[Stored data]
================
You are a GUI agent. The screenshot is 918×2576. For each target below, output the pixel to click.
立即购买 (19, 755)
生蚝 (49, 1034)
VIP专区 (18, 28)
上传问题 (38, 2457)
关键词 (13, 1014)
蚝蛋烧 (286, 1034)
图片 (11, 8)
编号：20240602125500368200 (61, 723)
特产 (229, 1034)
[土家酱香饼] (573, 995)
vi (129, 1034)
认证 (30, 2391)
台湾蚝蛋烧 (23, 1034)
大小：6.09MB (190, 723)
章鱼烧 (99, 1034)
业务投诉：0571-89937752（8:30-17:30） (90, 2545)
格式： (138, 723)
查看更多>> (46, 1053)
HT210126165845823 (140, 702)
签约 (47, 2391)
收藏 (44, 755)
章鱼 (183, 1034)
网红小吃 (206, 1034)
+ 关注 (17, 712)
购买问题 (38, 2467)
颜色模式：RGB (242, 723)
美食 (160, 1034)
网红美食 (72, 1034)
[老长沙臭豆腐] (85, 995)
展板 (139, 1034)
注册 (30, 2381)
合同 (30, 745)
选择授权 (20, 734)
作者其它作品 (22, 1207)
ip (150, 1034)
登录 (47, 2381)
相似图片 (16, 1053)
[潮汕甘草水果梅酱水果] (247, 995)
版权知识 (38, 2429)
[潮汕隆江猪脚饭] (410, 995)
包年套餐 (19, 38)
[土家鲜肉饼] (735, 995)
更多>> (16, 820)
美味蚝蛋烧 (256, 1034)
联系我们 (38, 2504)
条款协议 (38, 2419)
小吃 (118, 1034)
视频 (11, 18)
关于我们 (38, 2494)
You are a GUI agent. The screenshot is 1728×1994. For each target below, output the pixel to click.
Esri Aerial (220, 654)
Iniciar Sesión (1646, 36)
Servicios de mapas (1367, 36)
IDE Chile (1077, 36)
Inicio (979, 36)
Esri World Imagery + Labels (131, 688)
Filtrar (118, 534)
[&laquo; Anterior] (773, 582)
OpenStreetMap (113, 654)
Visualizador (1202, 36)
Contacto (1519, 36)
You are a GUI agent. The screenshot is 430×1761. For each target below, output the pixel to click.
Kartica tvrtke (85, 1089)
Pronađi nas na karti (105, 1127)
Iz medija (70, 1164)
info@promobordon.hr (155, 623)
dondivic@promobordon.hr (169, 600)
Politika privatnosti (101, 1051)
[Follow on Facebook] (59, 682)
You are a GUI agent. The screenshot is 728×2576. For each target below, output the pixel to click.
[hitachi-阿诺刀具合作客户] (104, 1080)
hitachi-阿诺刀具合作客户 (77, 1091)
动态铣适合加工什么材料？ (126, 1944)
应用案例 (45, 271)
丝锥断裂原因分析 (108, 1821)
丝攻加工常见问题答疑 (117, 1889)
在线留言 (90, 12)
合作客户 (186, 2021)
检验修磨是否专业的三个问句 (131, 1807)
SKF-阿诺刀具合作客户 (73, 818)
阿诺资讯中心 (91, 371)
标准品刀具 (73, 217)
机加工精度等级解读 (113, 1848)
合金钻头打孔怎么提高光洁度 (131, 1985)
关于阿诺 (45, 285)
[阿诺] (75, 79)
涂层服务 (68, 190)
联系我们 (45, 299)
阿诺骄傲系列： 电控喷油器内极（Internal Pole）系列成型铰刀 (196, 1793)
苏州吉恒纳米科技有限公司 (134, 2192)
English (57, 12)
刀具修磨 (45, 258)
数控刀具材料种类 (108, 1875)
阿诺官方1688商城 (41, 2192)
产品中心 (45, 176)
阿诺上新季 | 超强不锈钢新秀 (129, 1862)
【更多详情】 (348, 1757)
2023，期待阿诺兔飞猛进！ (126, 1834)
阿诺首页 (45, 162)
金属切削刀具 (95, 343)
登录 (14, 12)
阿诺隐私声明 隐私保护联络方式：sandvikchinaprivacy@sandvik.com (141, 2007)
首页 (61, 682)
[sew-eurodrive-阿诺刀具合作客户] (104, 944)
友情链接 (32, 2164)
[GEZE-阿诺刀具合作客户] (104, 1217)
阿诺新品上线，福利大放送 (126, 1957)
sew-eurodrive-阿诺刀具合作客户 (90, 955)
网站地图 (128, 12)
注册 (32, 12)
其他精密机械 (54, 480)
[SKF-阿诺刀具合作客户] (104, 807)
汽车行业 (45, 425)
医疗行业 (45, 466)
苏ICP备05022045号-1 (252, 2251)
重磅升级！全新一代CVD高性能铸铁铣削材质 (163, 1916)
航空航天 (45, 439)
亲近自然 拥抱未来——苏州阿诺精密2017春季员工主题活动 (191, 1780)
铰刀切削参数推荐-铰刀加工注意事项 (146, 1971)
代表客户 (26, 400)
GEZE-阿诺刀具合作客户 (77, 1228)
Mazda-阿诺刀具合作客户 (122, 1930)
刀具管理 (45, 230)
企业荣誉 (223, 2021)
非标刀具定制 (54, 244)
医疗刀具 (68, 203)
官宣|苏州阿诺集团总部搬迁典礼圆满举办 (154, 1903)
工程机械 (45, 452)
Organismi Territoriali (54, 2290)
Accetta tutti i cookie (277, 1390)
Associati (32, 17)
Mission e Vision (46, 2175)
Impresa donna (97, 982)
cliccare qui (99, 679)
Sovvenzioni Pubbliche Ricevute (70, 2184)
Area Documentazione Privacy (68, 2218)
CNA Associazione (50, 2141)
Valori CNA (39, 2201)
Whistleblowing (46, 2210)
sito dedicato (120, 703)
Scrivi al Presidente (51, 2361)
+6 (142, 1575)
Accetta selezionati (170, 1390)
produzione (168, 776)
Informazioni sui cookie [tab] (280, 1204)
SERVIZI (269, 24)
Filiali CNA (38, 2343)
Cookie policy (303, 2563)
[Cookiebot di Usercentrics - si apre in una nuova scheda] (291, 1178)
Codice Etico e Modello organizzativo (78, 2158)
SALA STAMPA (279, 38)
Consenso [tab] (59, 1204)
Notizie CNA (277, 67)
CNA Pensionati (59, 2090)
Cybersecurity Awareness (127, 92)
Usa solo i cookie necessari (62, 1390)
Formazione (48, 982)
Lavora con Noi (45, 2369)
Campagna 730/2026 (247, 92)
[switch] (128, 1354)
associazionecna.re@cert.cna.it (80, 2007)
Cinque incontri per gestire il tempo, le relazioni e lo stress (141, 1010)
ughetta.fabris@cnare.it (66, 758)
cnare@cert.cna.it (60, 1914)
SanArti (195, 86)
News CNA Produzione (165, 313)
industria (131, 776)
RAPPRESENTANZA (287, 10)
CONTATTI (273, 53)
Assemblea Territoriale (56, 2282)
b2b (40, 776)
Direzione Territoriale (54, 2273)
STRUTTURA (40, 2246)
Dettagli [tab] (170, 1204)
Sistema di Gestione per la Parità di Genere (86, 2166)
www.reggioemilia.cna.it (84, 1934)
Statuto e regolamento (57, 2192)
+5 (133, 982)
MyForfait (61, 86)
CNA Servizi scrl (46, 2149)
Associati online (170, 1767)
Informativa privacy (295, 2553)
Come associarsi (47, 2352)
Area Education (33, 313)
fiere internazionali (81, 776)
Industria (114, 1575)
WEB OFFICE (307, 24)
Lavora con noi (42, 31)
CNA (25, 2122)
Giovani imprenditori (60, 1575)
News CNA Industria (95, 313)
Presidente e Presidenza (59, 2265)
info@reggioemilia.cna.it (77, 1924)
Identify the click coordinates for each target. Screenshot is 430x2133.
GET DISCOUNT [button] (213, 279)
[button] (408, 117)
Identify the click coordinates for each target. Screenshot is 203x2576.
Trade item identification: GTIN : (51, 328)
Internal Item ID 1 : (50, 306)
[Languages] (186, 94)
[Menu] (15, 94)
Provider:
================
EXERCISE: What lines in the entries above include the string "Accetta"? Return each one.

ANSWER TO THE EXERCISE:
Accetta tutti i cookie (277, 1390)
Accetta selezionati (170, 1390)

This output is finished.